Ravello, si fingeva prete evangelico e amico del parroco così non pagava i conti e viveva a “scrocco” in Costiera.

Secondo quanto racconta ilcorrieredelmezzogiorno.it, l’uomo di mezza età avrebbe anche visitato Villa Rufolo. Il sindaco della cittadina amalfitana Daniele Milano ha dichiarato: “A noi ha detto di essere un prete evangelico“.

Ravello, arrestato “scroccone” della Costiera

L’uomo avrebbe detto di essere un amico del parroco, un altro giorno di essere un prete evangelico, l’altro invece di essere un giornalista spagnolo. Così ha truffato tutti senza pagare i conti in bar e alberghi a Maiori, Ravello e nel comune di Pogerola. L’altro ieri mattina è stato fermato dai carabinieri della stazione di Amalfi mentre dormiva per strada.

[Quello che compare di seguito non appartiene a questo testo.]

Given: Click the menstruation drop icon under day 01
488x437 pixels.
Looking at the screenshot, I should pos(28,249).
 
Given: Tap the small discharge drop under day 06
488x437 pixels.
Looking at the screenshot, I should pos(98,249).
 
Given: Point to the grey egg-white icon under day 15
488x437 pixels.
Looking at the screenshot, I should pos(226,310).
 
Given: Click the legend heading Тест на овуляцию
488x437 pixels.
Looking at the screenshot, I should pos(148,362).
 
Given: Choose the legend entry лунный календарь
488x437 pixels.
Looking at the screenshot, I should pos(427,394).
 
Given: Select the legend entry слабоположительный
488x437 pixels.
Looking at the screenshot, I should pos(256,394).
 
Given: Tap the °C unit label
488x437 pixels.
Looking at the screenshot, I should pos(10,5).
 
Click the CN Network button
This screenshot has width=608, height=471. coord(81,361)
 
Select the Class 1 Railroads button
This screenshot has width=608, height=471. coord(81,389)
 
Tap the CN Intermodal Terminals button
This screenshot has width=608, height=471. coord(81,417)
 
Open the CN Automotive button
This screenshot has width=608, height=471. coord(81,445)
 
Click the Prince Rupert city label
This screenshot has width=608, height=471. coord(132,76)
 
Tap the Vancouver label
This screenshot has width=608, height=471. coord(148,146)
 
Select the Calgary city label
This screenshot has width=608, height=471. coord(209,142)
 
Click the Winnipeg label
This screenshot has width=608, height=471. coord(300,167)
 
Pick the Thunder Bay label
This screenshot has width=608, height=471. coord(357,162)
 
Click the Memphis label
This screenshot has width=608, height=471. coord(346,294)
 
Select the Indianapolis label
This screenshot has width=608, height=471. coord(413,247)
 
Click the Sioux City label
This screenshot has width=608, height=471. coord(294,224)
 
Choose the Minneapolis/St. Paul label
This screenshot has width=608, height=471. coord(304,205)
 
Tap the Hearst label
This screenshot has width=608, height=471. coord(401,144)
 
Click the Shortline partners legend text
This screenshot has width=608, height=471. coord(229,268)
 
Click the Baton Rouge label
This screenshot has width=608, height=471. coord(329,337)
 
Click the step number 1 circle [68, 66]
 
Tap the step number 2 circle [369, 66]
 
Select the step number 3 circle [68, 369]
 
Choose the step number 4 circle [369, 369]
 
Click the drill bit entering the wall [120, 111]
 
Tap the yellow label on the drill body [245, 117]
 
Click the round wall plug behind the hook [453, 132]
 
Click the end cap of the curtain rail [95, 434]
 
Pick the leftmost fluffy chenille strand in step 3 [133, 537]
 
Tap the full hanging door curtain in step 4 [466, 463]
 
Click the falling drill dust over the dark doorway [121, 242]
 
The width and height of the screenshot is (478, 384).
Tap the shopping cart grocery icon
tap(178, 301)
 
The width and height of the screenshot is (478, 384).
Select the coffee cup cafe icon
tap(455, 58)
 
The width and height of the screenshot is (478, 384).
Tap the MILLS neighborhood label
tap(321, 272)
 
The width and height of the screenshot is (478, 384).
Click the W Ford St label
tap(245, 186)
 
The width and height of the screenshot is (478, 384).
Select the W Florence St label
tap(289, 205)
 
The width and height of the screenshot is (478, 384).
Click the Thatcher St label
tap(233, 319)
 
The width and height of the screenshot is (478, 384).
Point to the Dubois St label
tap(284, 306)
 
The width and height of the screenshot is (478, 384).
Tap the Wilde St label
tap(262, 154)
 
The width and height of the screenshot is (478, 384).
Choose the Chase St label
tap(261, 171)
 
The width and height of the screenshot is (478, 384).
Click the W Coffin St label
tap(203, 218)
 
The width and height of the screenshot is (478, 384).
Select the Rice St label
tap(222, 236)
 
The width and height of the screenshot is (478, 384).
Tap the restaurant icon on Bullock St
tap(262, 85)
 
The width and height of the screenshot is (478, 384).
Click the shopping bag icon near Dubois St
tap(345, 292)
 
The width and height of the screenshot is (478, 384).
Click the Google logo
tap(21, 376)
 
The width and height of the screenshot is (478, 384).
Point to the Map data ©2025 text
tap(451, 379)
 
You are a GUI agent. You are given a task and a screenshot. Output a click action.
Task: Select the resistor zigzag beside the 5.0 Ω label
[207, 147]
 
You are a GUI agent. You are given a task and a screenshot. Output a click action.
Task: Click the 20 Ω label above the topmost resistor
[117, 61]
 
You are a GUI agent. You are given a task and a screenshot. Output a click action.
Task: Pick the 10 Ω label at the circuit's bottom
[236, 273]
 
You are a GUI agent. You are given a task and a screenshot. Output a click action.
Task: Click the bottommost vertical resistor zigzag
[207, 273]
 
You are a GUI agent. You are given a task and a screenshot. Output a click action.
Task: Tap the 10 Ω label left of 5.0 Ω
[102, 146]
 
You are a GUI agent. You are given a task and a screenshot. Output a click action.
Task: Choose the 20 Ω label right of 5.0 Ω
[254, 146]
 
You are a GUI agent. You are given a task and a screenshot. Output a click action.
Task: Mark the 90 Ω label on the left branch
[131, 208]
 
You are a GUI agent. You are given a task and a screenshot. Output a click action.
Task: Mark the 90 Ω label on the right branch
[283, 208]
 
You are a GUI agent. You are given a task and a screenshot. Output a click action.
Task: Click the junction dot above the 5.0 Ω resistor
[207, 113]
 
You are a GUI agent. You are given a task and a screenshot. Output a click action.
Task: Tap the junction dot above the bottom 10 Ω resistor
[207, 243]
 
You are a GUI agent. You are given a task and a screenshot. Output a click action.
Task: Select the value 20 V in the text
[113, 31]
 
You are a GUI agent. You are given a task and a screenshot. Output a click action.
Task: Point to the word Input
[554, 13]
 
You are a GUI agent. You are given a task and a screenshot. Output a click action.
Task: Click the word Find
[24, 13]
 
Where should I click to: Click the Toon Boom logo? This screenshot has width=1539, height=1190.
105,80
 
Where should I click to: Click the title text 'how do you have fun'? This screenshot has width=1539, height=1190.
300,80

A metà della settimana scorsa – racconta il sindaco di Amalfi – si è presentato in Comune un signore dicendo di essere un prete spagnolo della chiesa evangelica. Si è messo a chiacchierare con il segretario comunale e ha chiesto di visitare Villa Rufolo. A quel punto il segretario in buona fede ha chiamato la biglietteria del monumento per accreditarlo. Fortunatamente ad Amalfi non ha fatto danni“.

A Maiori si è presentato dai padri francescani e ha chiesto ospitalità presso la struttura ricettiva che gestiscono. E’ rimasto lì una settimana fino a quando uno dei monaci non ha iniziato a dubitare di lui. Da lì sarebbe scappato verso Pogerola, ospitato da un B&B.

Tutti lo descrivono come una persona di mezza età, vestito elegante con una giacca scura con spilla dorata.